Henning Flüsloh: Vom Wuppertaler TiC zum Düsseldorfer Schauspiel

Kultur : Vom TiC zum Düsseldorfer Schauspiel

Im Dezember spielt Henning Flüsloh die Hauptrolle in Tankred Dorsts „Parzival“.

Henning Flüsloh hat den Sprung auf die große Bühne geschafft. Seit dieser Spielzeit ist er fest am Düsseldorfer Schauspielhaus engagiert. Mit „Dantons Tod“ hat er eine viel beachtete Premiere hingelegt. Für seine Darstellung des Revolutionärs Camille Desmoulins heimste er positive Kritiken ein. Auch sonst fordert ihn der neue Job. In Kleists „Zerbrochnem Krug“ und Hebbels „Maria Magdalena“ übernimmt er tragende Rollen. Im Dezember spielt er die Hauptrolle in Tankred Dorsts „Parzival“.

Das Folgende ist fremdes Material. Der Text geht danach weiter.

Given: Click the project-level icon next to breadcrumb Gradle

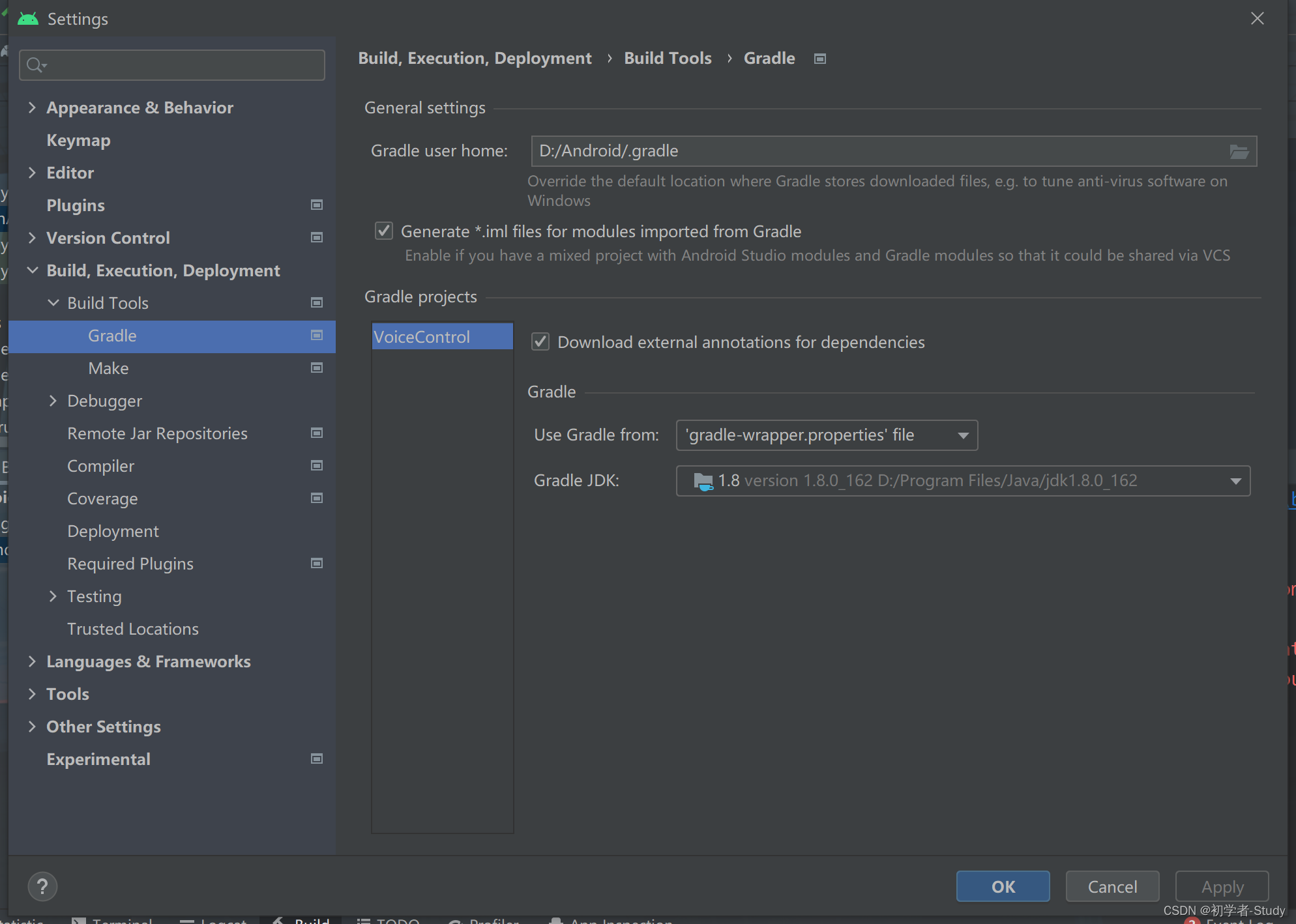Looking at the screenshot, I should coord(820,59).
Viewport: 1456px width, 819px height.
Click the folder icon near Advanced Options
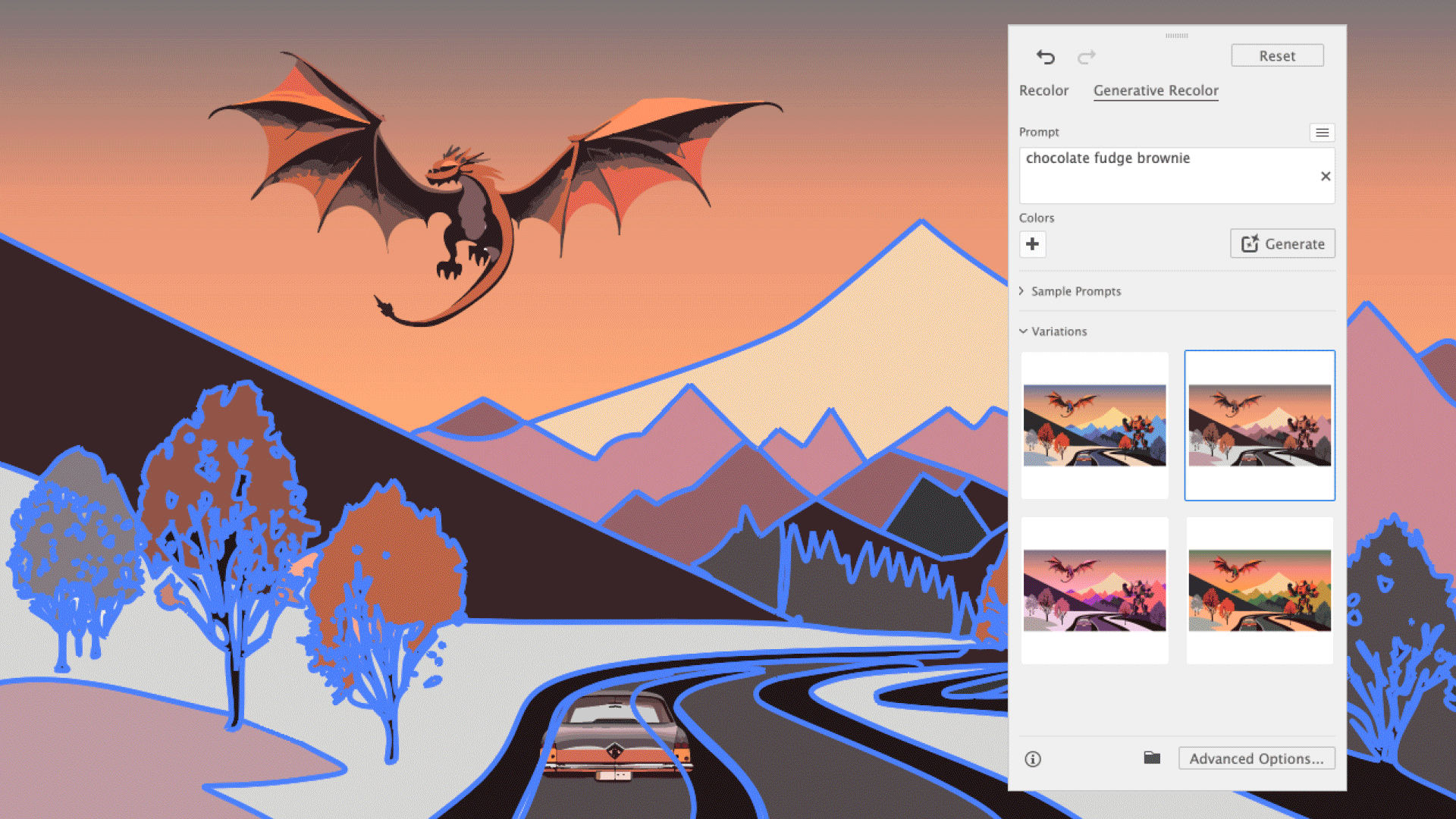[1152, 758]
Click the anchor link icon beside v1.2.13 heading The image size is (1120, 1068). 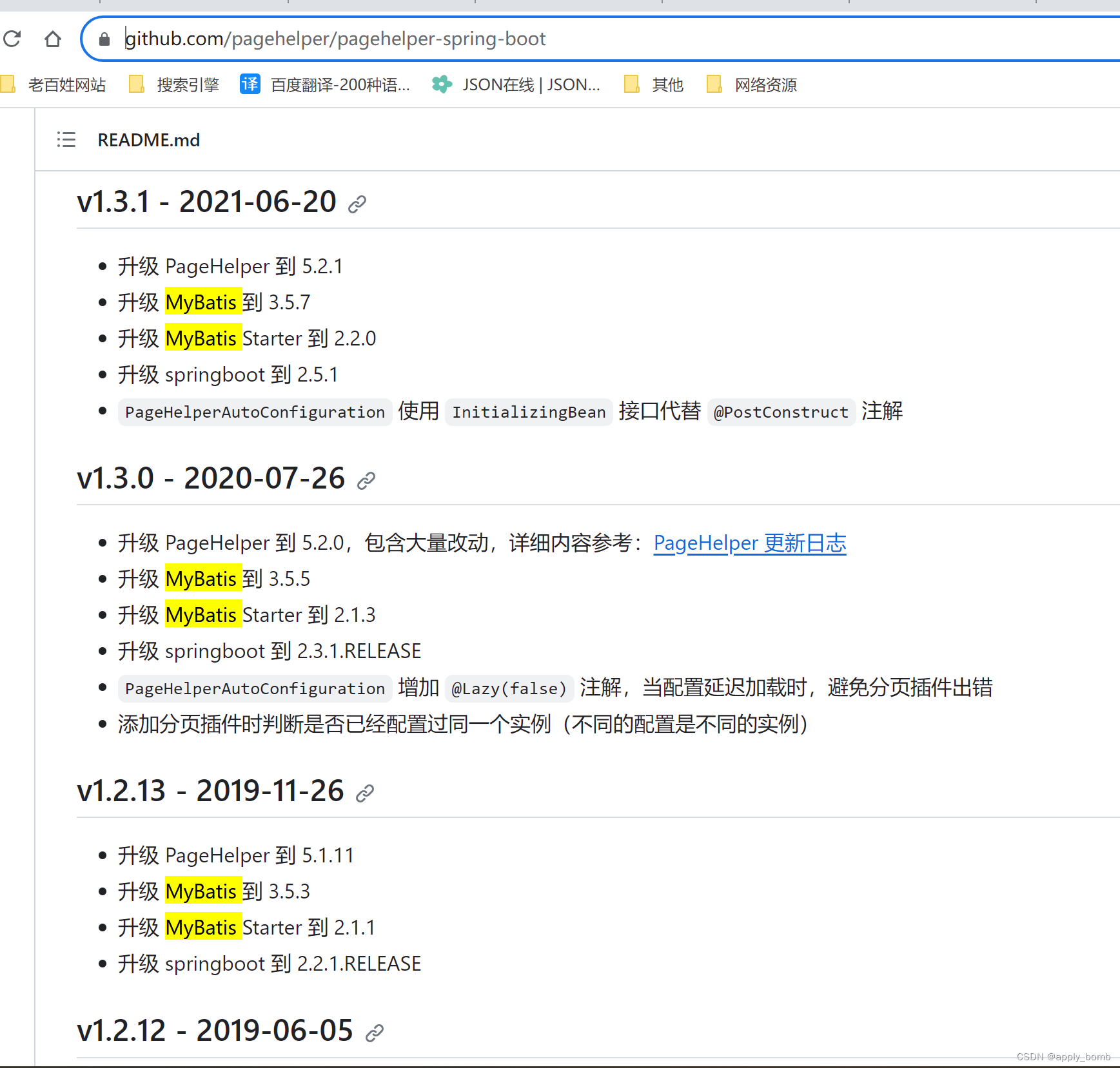tap(365, 792)
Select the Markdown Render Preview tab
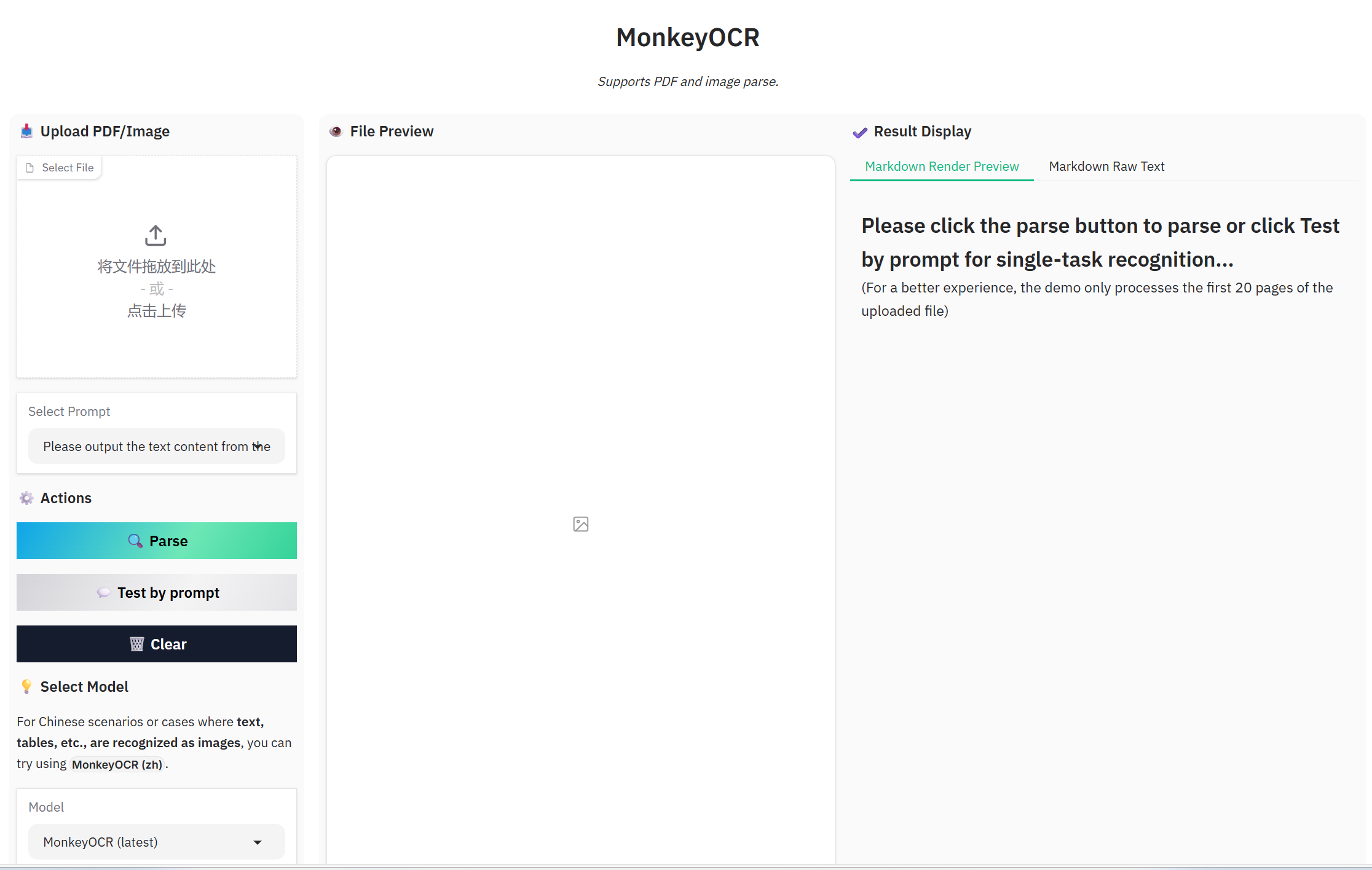Image resolution: width=1372 pixels, height=870 pixels. pyautogui.click(x=941, y=166)
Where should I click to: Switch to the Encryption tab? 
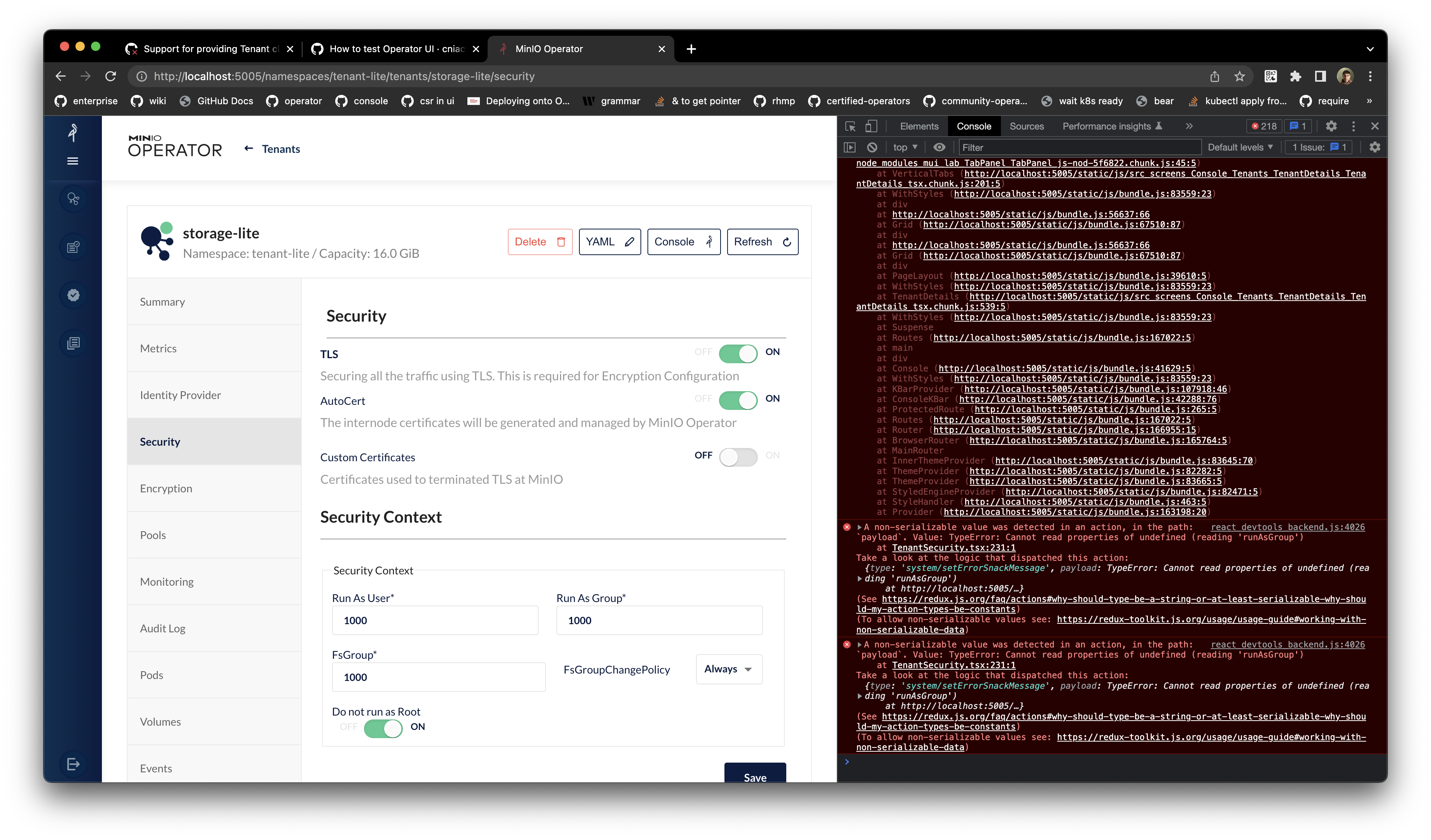166,488
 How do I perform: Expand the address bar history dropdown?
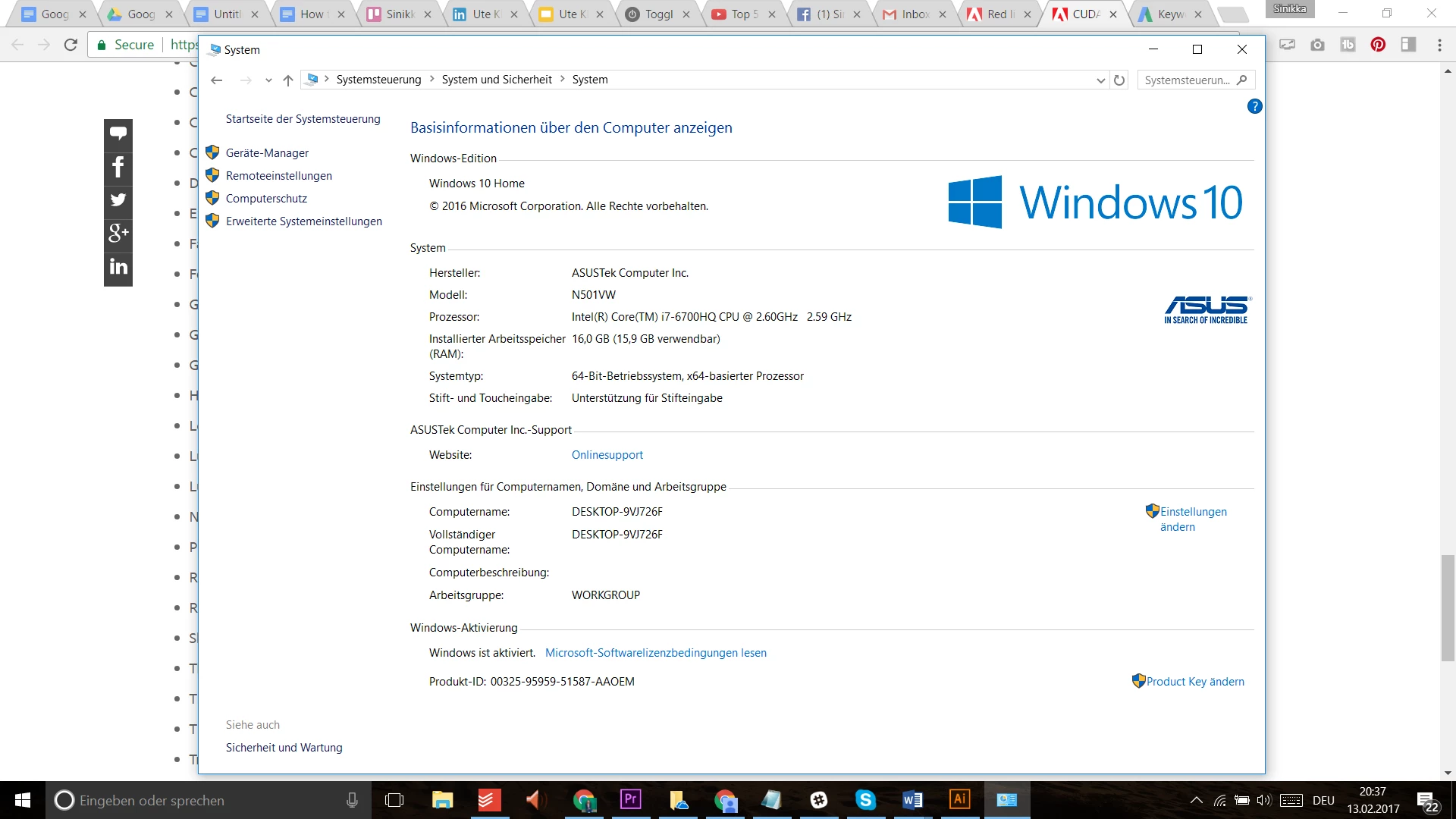1100,80
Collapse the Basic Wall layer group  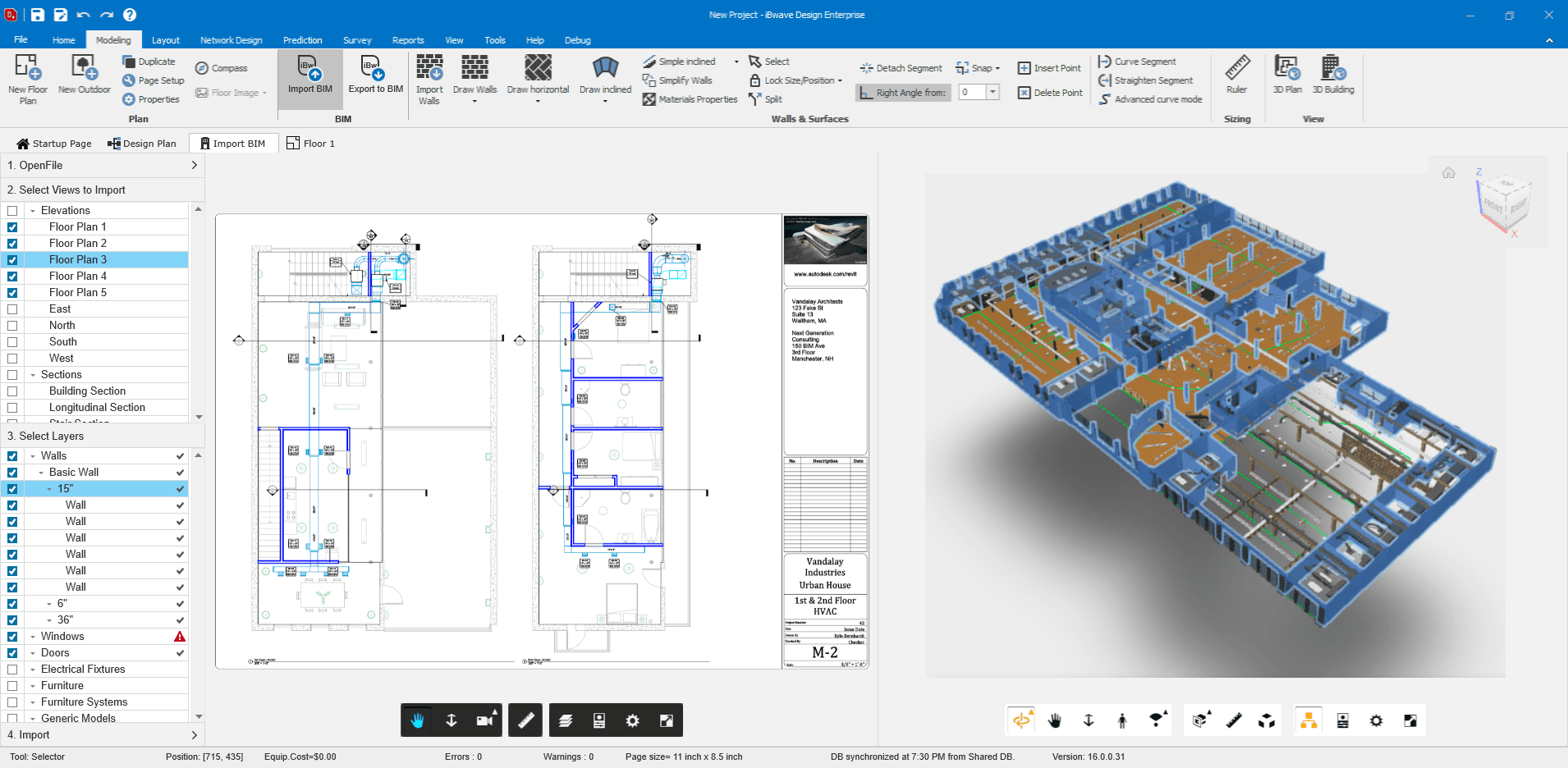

„Das ist alles ein Wahnsinn“, sagen die Eltern des 26-Jährigen. Wenn Flüsloh vom Start im Schauspielhaus berichtet, schwingt auch bei ihm Erstaunen in der Stimme mit. Vor zehn Jahren hätte er sich selber nicht als Schauspieler gesehen. Der Schüler hatte es mit Kunstturnen und Fußball ausprobiert. Die Spielwut packte ihn erst, als er in der 11. Klasse beim Theaterkurs seines Wuppertaler Gymnasiums auf der Bühne stand.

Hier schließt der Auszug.